The legal concept of an Employee Ownership Trust (EOT) structure was introduced by the Finance Act 2014. The government’s aim was to promote more sustainable and diverse ways of running a business in the UK through the encouragement of employee ownership. It has long been part of the agenda in the UK to increase employee participation in UK businesses and employee share ownership has formed part of this discussion.

How do they work?

EOTs are collective vehicles which purchase the shareholding in a trading company and then hold it on behalf of the employees as a whole. The shareholders of a company (i.e. the owners) sell shares representing at least a majority stake (51%) of the equity of the company to a newly formed trust (i.e. the EOT), which will then hold the shares for the employees. Essentially, EOTs are a new form of an employee benefit trust to effect direct employee ownership.

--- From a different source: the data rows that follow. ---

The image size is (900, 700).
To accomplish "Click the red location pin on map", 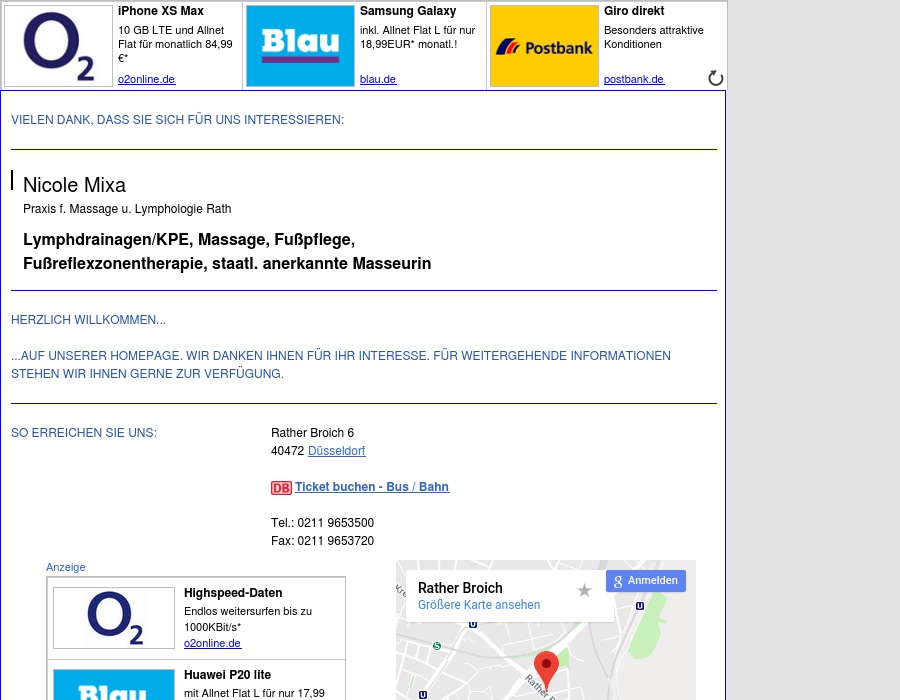I will tap(546, 667).
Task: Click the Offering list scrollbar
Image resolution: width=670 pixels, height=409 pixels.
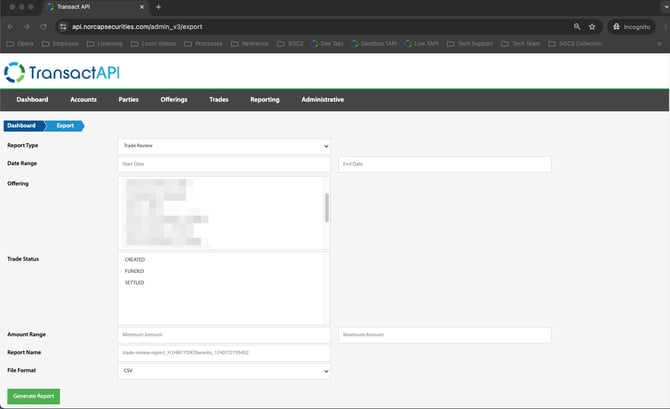Action: (327, 208)
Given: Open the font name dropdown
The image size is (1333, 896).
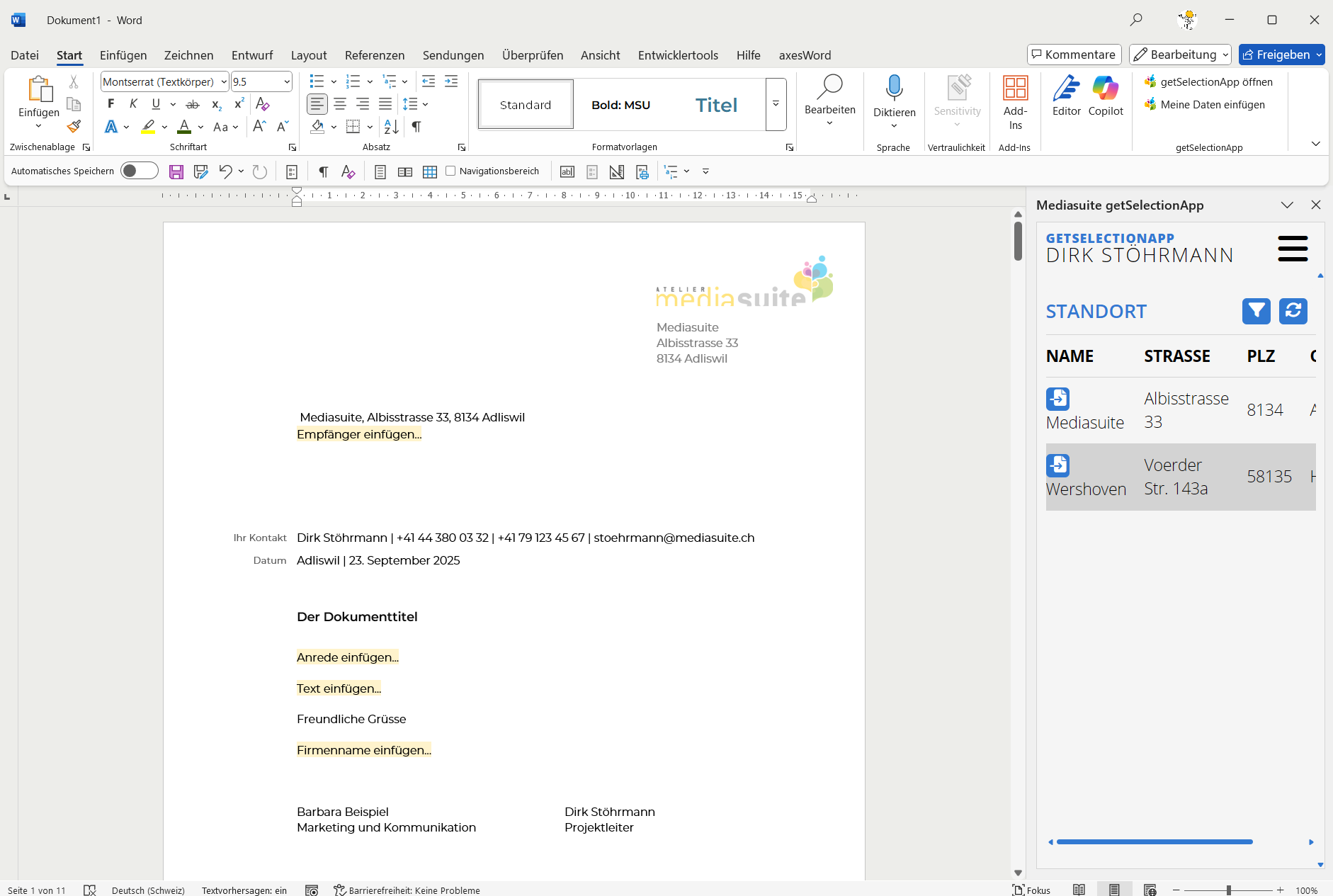Looking at the screenshot, I should (224, 82).
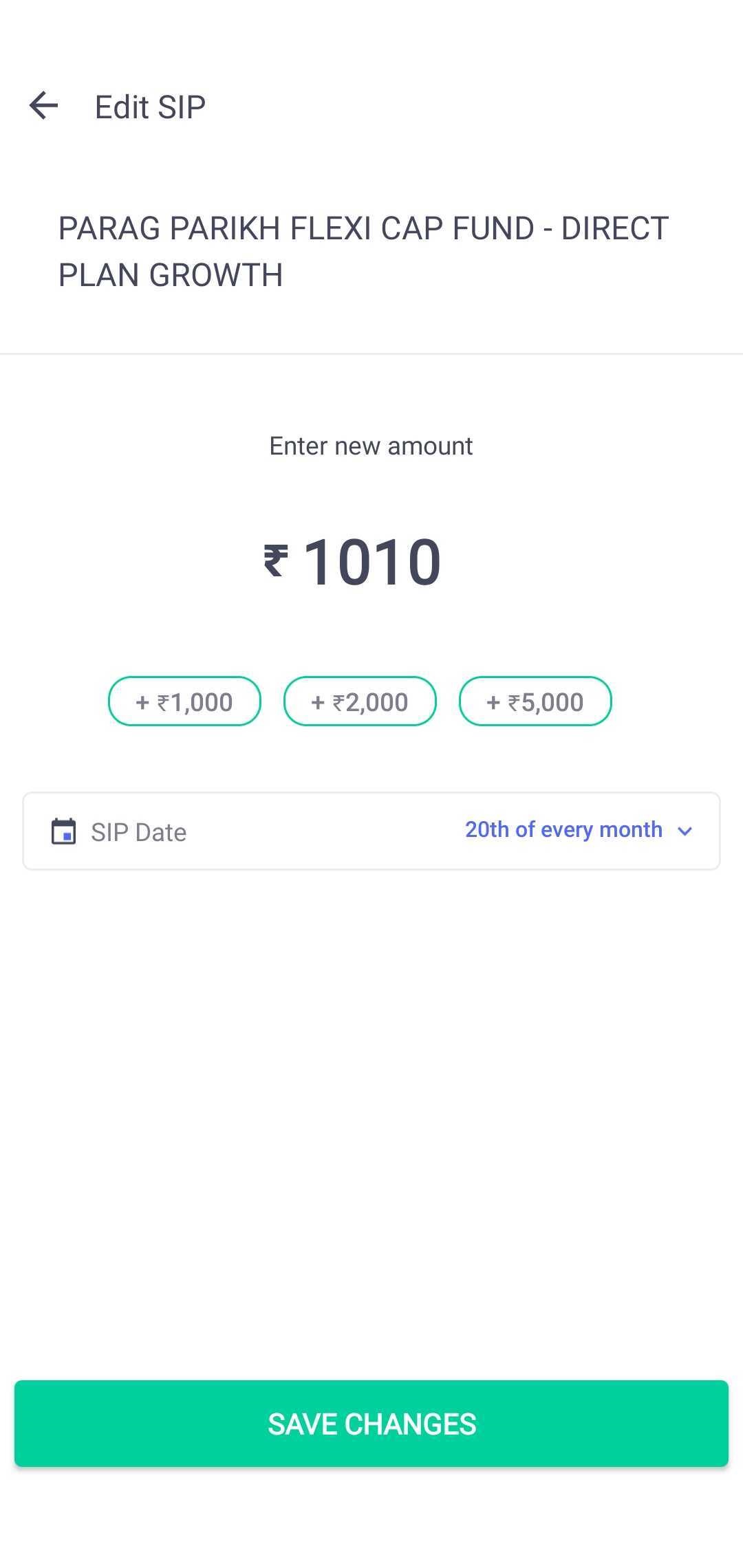Image resolution: width=743 pixels, height=1568 pixels.
Task: Select the +₹5,000 quick-add chip
Action: click(535, 701)
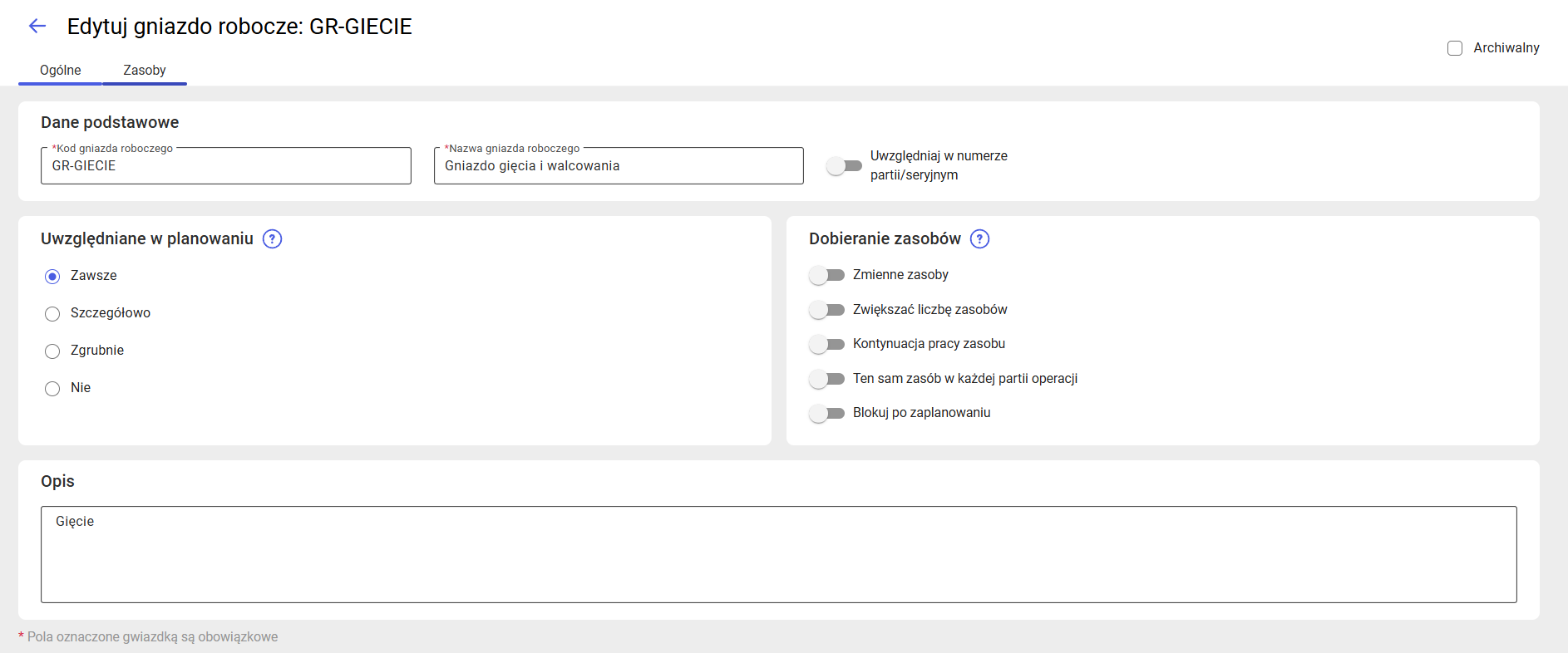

By giving employees access to a direct stake in the business they are working for, it is anticipated that they will feel more engaged and committed to the success of the business beyond the ‘performance’ based share options that are traditionally used. This should translate into improved productivity and profitability for the company with long term goals in mind.

How would this look

There are ways you can effectively structure the transfer to the EOT to ensure the best outcome from a cash flow perspective. For example, if you can structure your operations to retain distributable profits (rather than paying them out as dividends) prior to the transfer to the EOT, part of the Purchase Price can be paid shortly after Completion on a tax free basis.

Tax advantages

To promote the EOT structure the government introduced generous tax breaks where all of the detailed conditions are satisfied to incentivise companies to move to EOT structures. In particular:

  1. An income tax (IT) exemption of £3,600 per tax year on certain bonus payments issued to all employees. National insurance contributions do not fall within this exemption
  2. A full capital gains tax (CGT) exemption when a majority of shares (at least 51%) in a company are sold to the EOT. As such, no CGT liabilities arise for the owners
  3. A relief from inheritance tax on certain transfers into and from EOTs

Other advantages

EOTs allow employees to acquire a controlling ownership of the company from its existing shareholders without having to use their own funds. Owners are increasingly considering the EOT structure to deal with succession issues where traditional trade sales or management buy-out routes are not currently available.

EOTs provide an opportunity for owners to preserve the legacy by selling the business to their staff. As well as creating an immediate purchaser, EOTs are generally seen as a ‘friendlier purchaser’ too, meaning the company can benefit from a quicker sales process and lower fees.

The concept of an EOT is relatively straightforward. As ever, however, the devil is in the detail and great care must be taken to ensure that all of the conditions are satisfied so that the tax reliefs outlined above are available.